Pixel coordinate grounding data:
------------------------------------
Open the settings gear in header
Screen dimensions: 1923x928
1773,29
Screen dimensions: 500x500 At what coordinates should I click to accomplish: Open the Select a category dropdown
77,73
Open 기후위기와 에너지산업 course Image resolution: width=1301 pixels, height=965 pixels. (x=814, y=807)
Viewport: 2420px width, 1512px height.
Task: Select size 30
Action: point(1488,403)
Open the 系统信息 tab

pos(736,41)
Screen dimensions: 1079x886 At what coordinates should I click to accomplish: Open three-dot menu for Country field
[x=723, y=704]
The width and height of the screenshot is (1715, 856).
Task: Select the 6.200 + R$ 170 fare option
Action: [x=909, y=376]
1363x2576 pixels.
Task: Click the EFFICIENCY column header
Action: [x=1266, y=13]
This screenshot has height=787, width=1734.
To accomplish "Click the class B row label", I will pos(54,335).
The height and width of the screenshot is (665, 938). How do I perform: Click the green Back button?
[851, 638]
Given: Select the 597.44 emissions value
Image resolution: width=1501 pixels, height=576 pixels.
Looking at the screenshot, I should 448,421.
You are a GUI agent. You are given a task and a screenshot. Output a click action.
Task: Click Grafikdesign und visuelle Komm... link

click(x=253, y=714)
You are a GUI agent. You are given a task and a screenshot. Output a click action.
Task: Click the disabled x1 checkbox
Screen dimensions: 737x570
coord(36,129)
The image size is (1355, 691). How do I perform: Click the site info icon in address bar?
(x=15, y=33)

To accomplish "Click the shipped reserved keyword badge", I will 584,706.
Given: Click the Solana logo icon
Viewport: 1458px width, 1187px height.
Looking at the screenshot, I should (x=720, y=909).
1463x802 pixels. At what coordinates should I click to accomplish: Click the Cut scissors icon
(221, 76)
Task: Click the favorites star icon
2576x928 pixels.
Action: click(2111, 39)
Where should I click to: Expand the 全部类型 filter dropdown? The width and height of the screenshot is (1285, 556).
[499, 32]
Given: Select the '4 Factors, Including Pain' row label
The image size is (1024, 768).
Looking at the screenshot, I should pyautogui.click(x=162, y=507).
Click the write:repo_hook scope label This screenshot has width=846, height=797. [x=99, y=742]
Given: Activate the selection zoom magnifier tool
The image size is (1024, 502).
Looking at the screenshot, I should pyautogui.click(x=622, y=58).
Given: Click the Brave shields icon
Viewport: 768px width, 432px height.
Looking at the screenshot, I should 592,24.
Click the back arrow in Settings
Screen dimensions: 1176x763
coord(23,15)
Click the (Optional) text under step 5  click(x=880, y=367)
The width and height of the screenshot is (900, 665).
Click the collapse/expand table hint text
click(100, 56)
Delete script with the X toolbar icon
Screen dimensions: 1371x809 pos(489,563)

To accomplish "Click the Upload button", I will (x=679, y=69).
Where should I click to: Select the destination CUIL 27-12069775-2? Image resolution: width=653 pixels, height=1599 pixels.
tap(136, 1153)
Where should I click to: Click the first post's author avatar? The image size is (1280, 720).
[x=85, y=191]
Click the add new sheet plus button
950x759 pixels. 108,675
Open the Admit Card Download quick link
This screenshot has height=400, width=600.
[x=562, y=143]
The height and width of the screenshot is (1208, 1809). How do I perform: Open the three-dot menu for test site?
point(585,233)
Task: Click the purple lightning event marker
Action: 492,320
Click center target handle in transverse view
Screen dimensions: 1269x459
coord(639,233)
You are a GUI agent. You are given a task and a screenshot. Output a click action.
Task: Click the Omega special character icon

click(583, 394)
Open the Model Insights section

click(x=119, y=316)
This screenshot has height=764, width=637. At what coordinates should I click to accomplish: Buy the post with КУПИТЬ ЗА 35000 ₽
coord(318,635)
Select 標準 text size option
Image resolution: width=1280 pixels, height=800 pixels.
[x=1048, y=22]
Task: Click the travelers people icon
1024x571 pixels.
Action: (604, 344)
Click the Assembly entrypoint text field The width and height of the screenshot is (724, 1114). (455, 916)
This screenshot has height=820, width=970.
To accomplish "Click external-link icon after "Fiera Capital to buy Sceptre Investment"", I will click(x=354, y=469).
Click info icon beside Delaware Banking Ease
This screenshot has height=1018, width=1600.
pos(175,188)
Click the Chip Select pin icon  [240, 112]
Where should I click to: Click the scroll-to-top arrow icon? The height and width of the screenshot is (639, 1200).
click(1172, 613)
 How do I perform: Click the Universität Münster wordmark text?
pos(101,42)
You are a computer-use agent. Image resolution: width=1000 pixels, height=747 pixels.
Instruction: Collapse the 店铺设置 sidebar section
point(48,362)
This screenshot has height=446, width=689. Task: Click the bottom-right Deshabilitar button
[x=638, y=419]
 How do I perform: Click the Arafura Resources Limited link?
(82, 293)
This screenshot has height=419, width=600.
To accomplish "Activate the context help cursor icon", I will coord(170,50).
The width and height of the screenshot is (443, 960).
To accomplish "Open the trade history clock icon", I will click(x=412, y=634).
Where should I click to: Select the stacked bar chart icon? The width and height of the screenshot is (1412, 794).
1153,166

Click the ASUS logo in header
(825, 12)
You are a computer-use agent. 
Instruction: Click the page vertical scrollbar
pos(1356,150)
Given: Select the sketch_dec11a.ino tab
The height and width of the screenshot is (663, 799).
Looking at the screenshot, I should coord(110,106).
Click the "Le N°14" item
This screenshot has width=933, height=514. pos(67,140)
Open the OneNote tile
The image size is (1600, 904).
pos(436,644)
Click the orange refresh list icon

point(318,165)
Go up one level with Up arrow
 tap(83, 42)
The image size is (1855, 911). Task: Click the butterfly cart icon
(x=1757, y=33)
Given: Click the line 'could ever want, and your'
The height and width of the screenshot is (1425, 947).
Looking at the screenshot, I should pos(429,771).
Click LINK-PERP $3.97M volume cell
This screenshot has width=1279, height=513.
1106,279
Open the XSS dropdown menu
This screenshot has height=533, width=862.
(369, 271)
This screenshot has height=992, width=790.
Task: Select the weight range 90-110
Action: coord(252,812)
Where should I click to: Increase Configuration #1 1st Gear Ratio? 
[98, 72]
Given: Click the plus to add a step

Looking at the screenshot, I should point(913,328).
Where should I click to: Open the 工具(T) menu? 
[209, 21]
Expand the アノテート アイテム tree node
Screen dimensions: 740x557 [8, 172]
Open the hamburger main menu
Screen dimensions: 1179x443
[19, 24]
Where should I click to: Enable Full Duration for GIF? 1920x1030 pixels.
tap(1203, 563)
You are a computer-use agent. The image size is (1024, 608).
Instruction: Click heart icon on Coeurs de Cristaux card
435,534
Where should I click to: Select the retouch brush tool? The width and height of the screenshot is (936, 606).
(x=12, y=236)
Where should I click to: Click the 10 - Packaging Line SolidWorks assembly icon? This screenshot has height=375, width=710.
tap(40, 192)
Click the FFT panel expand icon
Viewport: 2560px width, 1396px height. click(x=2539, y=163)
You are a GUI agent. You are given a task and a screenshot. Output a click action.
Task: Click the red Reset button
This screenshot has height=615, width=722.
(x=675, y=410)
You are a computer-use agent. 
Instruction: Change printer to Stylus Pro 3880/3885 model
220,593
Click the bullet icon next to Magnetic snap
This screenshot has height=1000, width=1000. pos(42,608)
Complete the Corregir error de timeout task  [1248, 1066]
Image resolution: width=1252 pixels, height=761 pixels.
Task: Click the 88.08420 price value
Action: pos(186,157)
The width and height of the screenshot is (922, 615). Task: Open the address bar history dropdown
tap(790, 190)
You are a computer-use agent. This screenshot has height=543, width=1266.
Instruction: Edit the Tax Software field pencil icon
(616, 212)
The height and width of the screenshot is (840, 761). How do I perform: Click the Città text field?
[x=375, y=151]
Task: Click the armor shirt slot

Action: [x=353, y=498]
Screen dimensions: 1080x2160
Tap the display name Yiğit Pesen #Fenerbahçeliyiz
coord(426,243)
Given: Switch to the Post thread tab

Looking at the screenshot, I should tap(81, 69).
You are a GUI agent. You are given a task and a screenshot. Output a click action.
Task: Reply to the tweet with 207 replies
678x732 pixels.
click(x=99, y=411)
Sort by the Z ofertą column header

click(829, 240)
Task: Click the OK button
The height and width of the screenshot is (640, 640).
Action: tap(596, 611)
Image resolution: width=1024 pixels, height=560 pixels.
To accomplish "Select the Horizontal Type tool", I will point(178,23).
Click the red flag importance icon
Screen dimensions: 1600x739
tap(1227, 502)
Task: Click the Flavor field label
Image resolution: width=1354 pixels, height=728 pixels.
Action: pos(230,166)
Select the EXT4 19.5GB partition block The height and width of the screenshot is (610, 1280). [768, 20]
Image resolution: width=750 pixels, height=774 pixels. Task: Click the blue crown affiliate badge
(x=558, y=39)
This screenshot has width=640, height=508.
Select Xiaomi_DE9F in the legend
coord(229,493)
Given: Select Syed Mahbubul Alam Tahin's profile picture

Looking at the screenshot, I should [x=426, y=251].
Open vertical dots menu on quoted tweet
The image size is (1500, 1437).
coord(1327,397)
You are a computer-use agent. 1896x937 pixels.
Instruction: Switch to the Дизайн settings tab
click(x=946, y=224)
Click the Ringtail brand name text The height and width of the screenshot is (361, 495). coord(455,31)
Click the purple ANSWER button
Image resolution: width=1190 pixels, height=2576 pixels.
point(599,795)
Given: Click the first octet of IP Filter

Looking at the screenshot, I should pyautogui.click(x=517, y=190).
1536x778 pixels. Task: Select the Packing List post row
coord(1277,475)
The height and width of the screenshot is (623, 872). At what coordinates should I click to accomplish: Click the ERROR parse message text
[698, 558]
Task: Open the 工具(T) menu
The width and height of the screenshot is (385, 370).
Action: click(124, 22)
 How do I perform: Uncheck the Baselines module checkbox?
------------------------------------
WHAT THE EXERCISE ASKS: Make a tally of the lines in this data that include the string "tweet", and answer with that tally alone.

YOUR SOLUTION: 2